What’s the entry-level salary for tank car, truck, and ship loaders in Georgia?
The 10th-percentile wage — what new tank car, truck, and ship loaders typically earn — is $31K/year. Take-home on that works out to about $1,866/month. At HUD’s $1,434/month FMR, rent would take 77% of that take-home — above the 30% guideline, so a 1-bedroom or shared housing is likely necessary starting out.
Is tank car, truck, and ship loader a high-paying job in Georgia?
Local pay runs 13% below the national median — $51K here vs. $59K nationally. Cost of living is 8% below the national average, which narrows that gap in real purchasing power.
How does Georgia compare to the national average for tank car, truck, and ship loaders?
Georgia pays $51K median vs. the U.S. average of $59K — that’s -13%. After adjusting for local cost of living (RPP 91.89), the purchasing-power equivalent is $56K — below the national median.
How much do tank car, truck, and ship loaders make in Georgia?
The median is $51,160 a year, that works out to about $25 an hour. But the range is wide: entry-level workers start around $31,100, and experienced tank car, truck, and ship loaders can clear $59,950. These are BLS numbers, based on employer-reported data, not self-reported surveys.
Is $51K enough to live in Georgia?
On that salary, you'd take home roughly $3,399/month after taxes. A 2-bedroom here rents for about $1,434/month, which eats 42.2% of your paycheck. That's above the 30% rule of thumb, housing will be a stretch at the median salary, though you can manage with roommates or a smaller place.
How far does a tank car, truck, and ship loaders salary go in Georgia?

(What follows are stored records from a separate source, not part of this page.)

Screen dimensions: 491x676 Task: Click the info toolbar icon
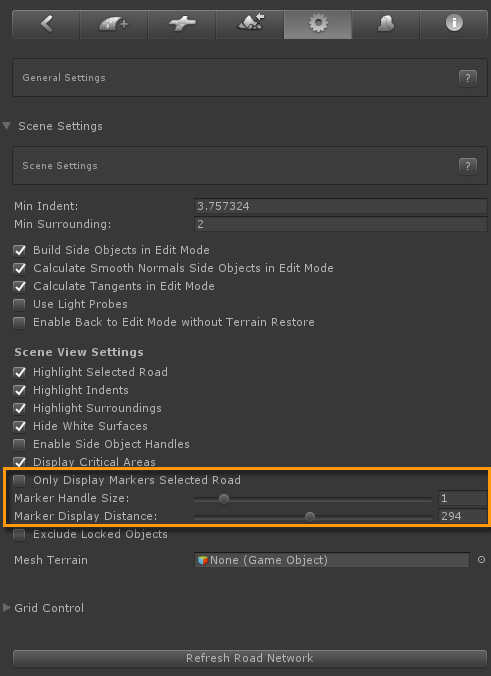(x=454, y=24)
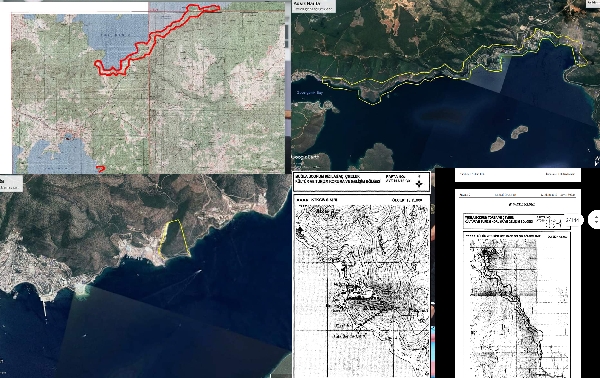Click the right header link on PDF page
The height and width of the screenshot is (378, 600).
[x=560, y=174]
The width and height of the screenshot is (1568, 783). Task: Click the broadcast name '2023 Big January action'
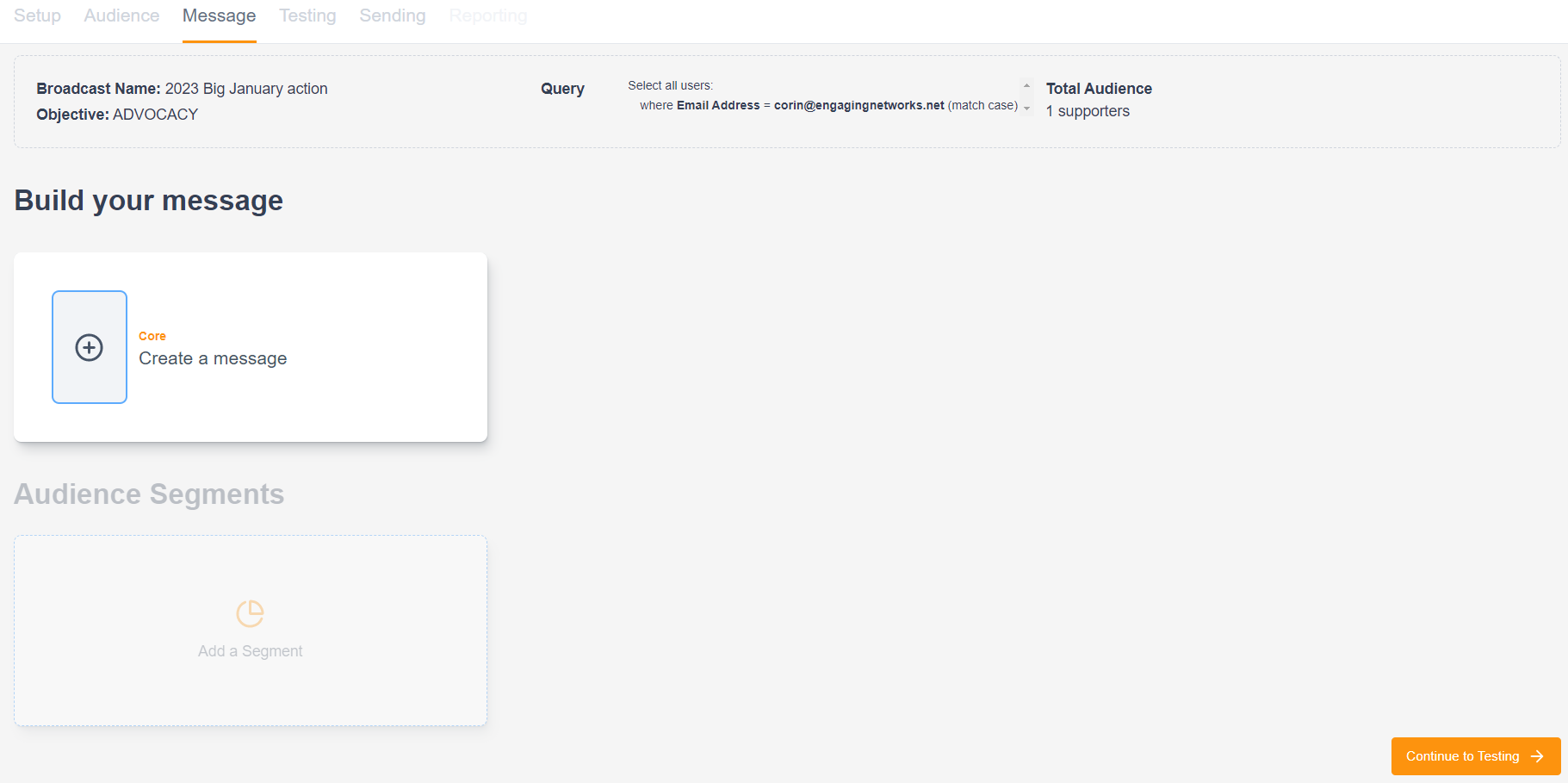[246, 89]
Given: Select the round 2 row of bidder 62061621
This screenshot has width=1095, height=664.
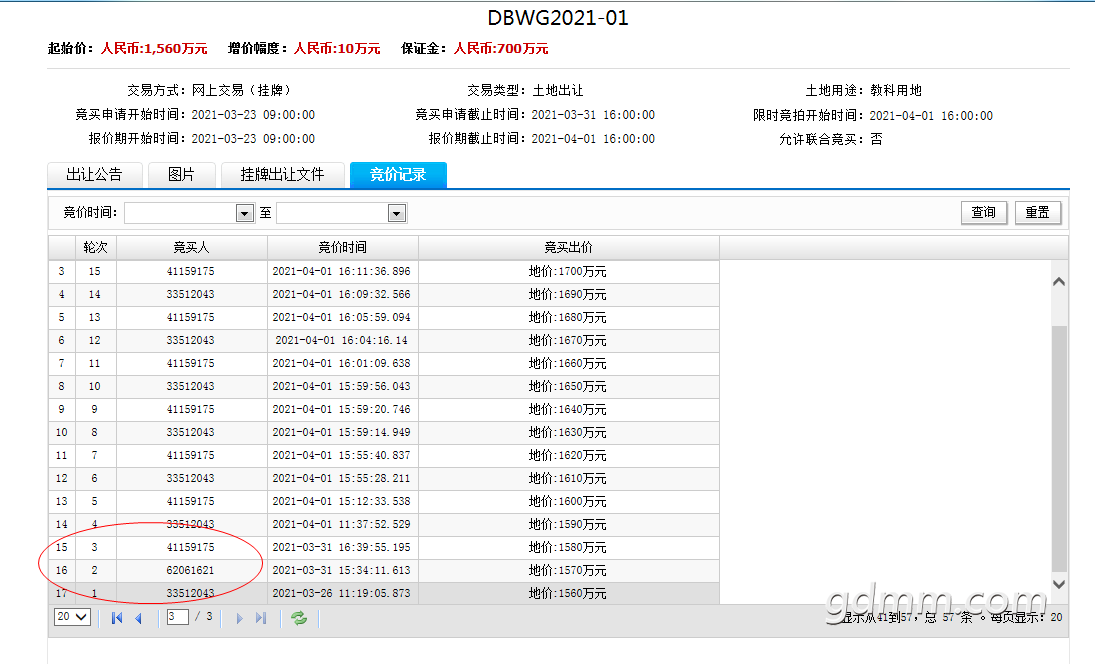Looking at the screenshot, I should click(x=190, y=570).

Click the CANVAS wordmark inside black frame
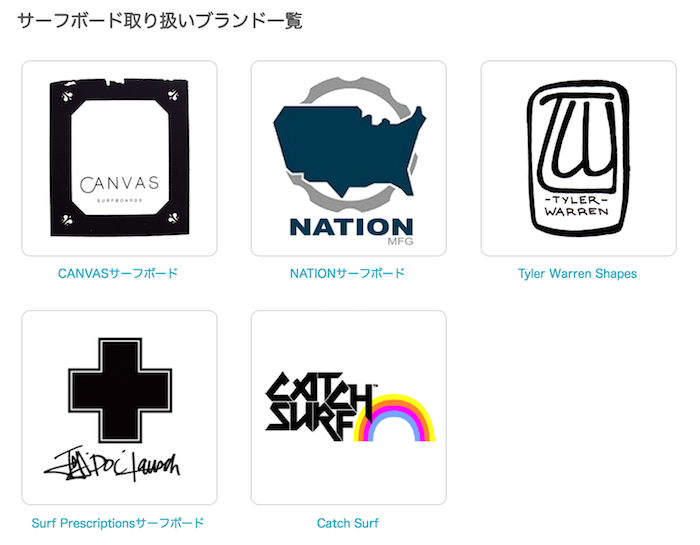coord(120,184)
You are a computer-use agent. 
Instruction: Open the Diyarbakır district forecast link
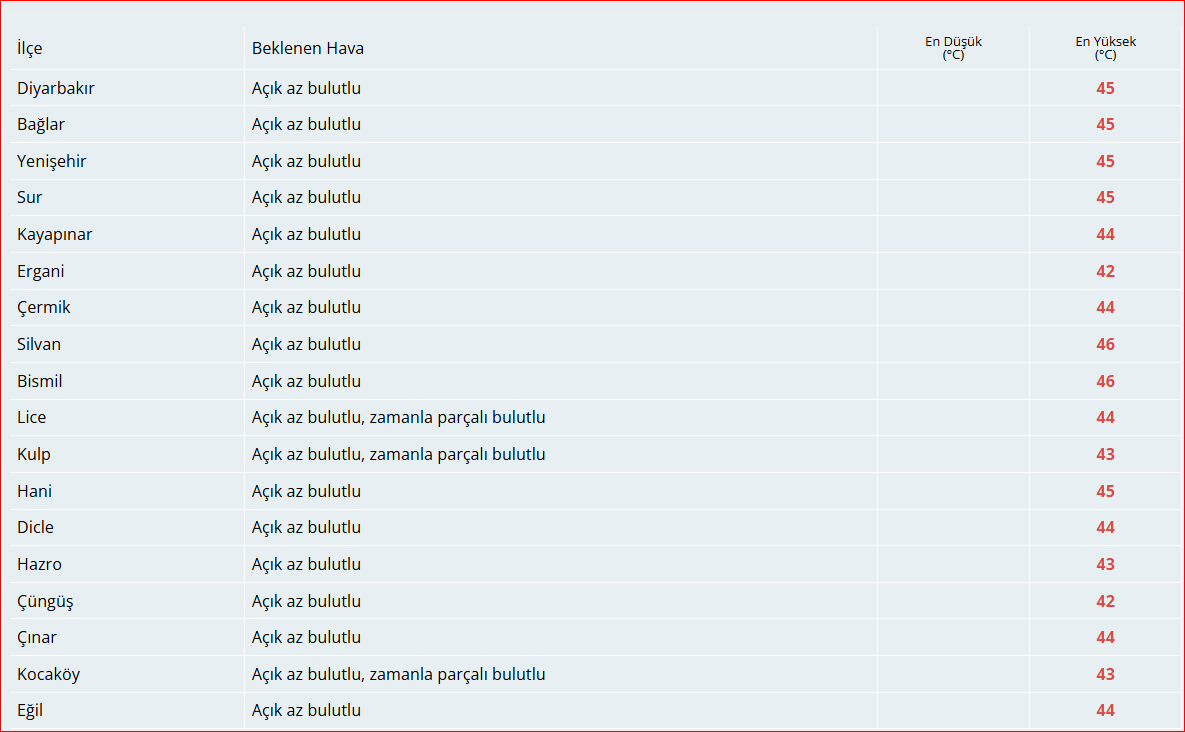56,88
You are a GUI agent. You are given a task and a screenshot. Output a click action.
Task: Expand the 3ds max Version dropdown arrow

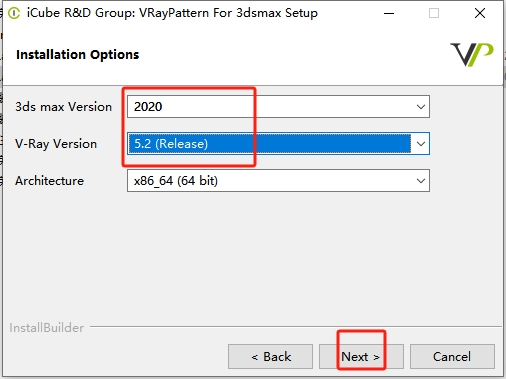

Georgia has a Regional Price Parity of 91.89 (100 is the national average). That's below average, your money stretches further here than the raw salary number suggests. After cost-of-living adjustment, the median tank car, truck, and ship loaders salary is worth about $55,675 in national-average purchasing power.
Where do tank car, truck, and ship loaders get paid the most?
The table above ranks every state by median pay for this role. Keep in mind that the highest-paying states tend to have the highest costs of living, so the top salary doesn't always mean the most money in your pocket.